# Dataset records

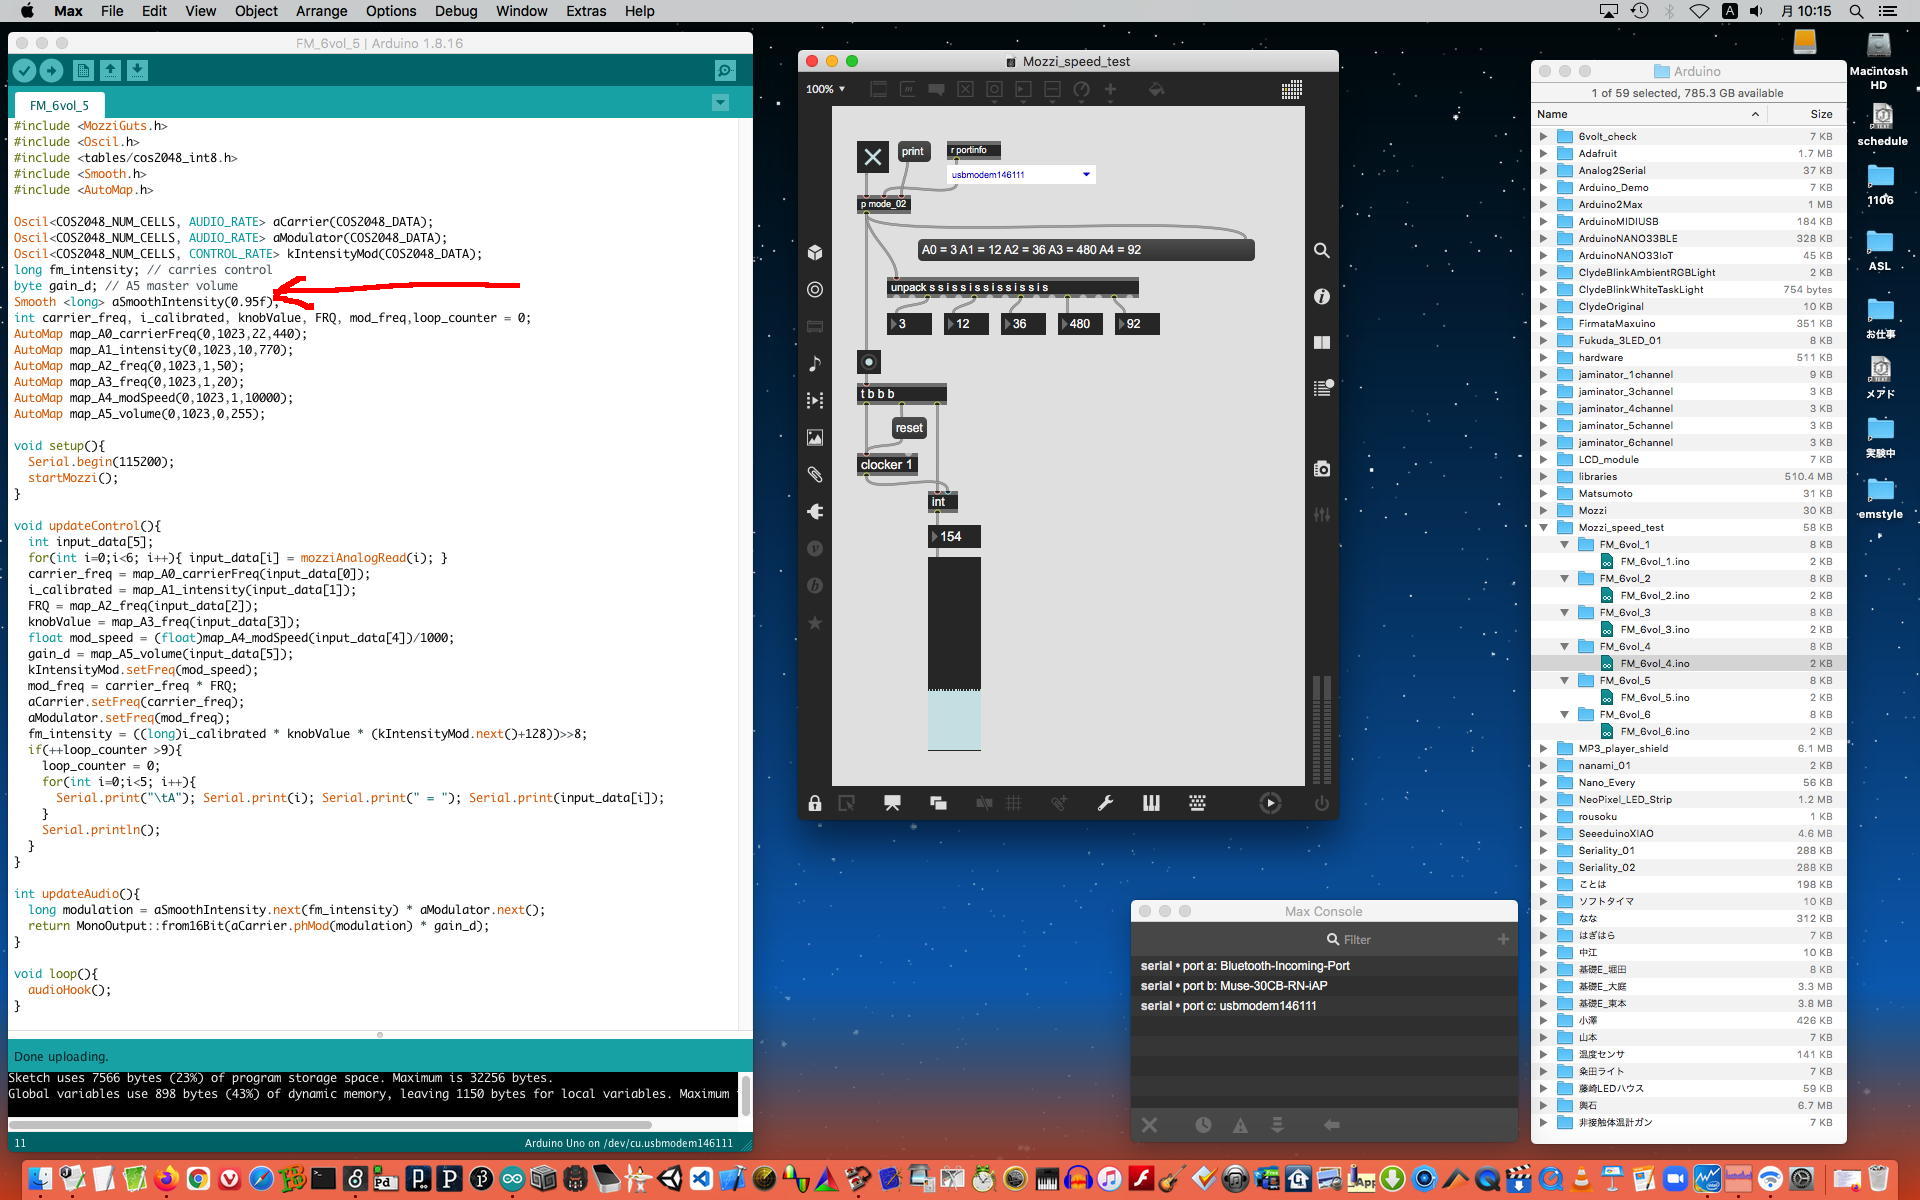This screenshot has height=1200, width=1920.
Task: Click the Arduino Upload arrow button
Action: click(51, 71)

* * *

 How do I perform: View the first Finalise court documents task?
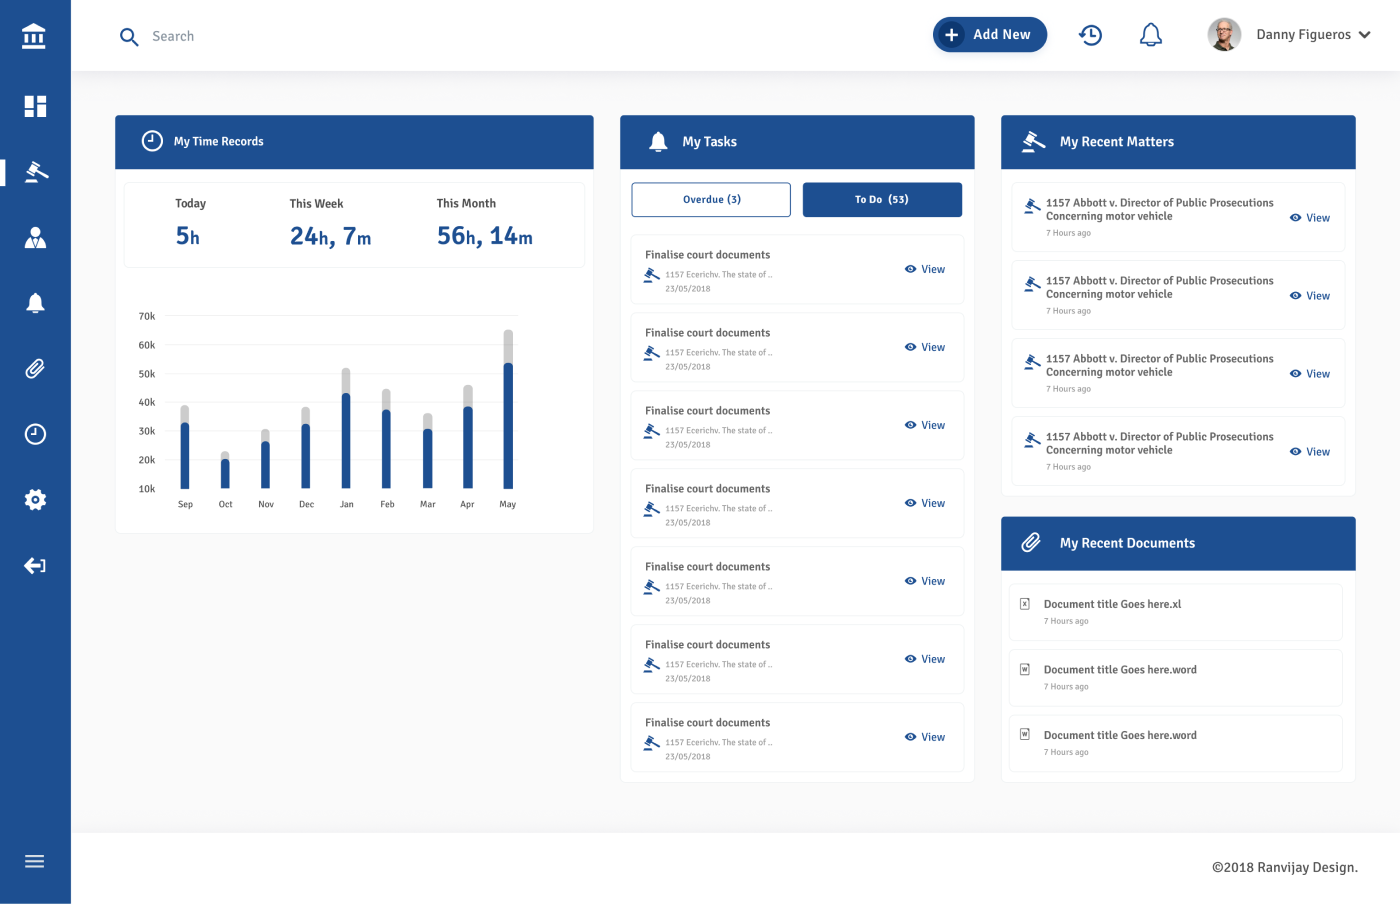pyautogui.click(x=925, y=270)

# Brief
Format the lines of the entries starting at the line containing "This screenshot has height=1200, width=1920." and ending at the line containing "Action: click(51, 71)" as a JSON list of strings, one string per line and no blank lines. Leave the pictures out of the list.

# Reply
[
  "This screenshot has height=1200, width=1920.",
  "Task: Click the Arduino Upload arrow button",
  "Action: click(51, 71)"
]